Empieza uno a preguntarse si leer no será una forma de vida, un oficio que exige, para lograr cierta maestría, tantas horas diarias de dedicación y sosiego que apenas nadie está en disposición de cultivarlo.. A los grandes lectores me los imagino siempre como lectores antiguos, como rentistas solitarios y uraños: Josep Pla leyendo las memorias inabarcables del marqués de Saint-Simon durante los inviernos rurales en su masía del Ampurdán, Pío Baroja pasando los meses entre junio y octubre en su casa de Itzea y dedicado únicamente a leer y a caminar por el campo, a estudiar la historia y el alma humana en los libros y los detalles de la vegetación y de las estaciones en aquella Arcadia a la que se retiraba todos los años. ¿Y qué hacía Stendhal, en su consulado tedioso de Civittavecchia, sino leer e inventarse recuerdos de mujeres y escribir novelas que no empezarían a encontrar sus lectores hasta varias generaciones después, según él mismo calculaba, no sin melancolía?
A Stendhal, por ejemplo, hay que leerlo ahora, en verano, con mucho tiempo y mucha tranquilidad por delante, pues sólo entonces nos volvemos de verdad huéspedes de su imaginación y semejantes y contemporáneos de sus personajes. A mí me intriga siempre que cuando llega el verano todos los periódicos se dediquen a recomendar las lecturas más frívolas, los best sellers fabricados más industrialmente, las vulgaridades más de moda. Justo ahora es el momento de dedicarse a los libros mejores, a los poemas que cristalizan el tiempo en unas cuantas líneas de simultánea claridad y misterio, a las novelas que resumen épocas y vidas en unos cientos de páginas, porque eso es lo que una novela debe darnos, la sensación íntegra de una experiencia y de una época, la intensidad de una biografía imaginaria vivida como si fuera la nuestra.
:::
- Trabajo pendiente
A. En el fragmento sobre la lectura, ¿entre qué meses se quedaba Pío Baroja en su casa de Itzea?
B. Reproduce textualmente el pasaje del fragmento sobre la lectura que comienza en "A Stendhal, por" y continúa hasta "fuera la nuestra.".

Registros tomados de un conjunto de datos
:::
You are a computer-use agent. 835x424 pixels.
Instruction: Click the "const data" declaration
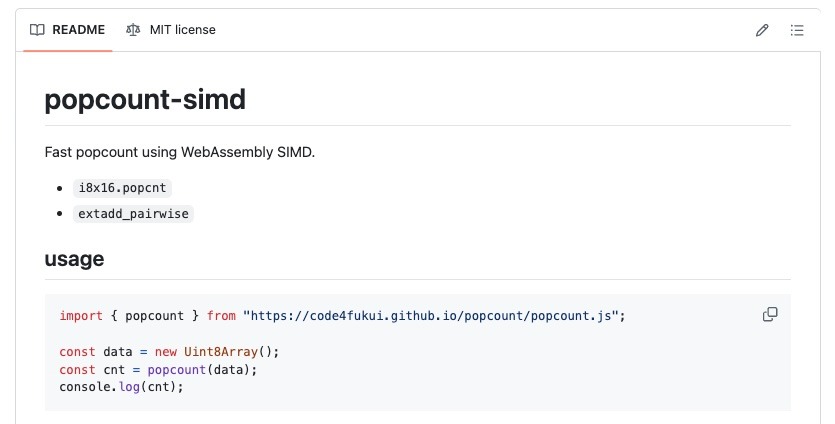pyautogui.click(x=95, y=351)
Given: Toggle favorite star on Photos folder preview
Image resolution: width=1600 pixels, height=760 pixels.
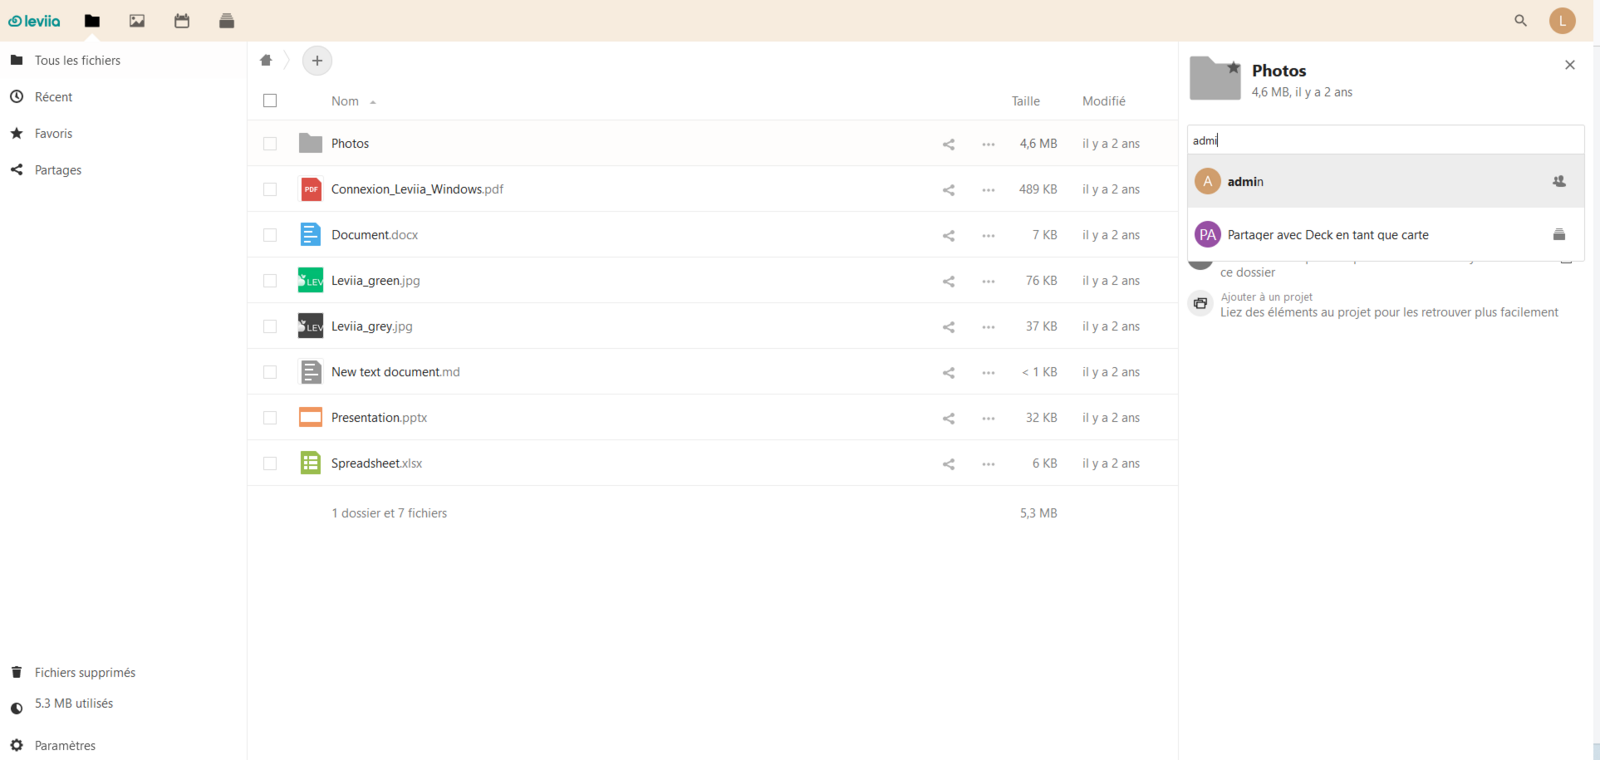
:::
- Respuestas de ejercicios
A. Entre junio y octubre.

B.
A Stendhal, por ejemplo, hay que leerlo ahora, en verano, con mucho tiempo y mucha tranquilidad por delante, pues sólo entonces nos volvemos de verdad huéspedes de su imaginación y semejantes y contemporáneos de sus personajes. A mí me intriga siempre que cuando llega el verano todos los periódicos se dediquen a recomendar las lecturas más frívolas, los best sellers fabricados más industrialmente, las vulgaridades más de moda. Justo ahora es el momento de dedicarse a los libros mejores, a los poemas que cristalizan el tiempo en unas cuantas líneas de simultánea claridad y misterio, a las novelas que resumen épocas y vidas en unos cientos de páginas, porque eso es lo que una novela debe darnos, la sensación íntegra de una experiencia y de una época, la intensidad de una biografía imaginaria vivida como si fuera la nuestra.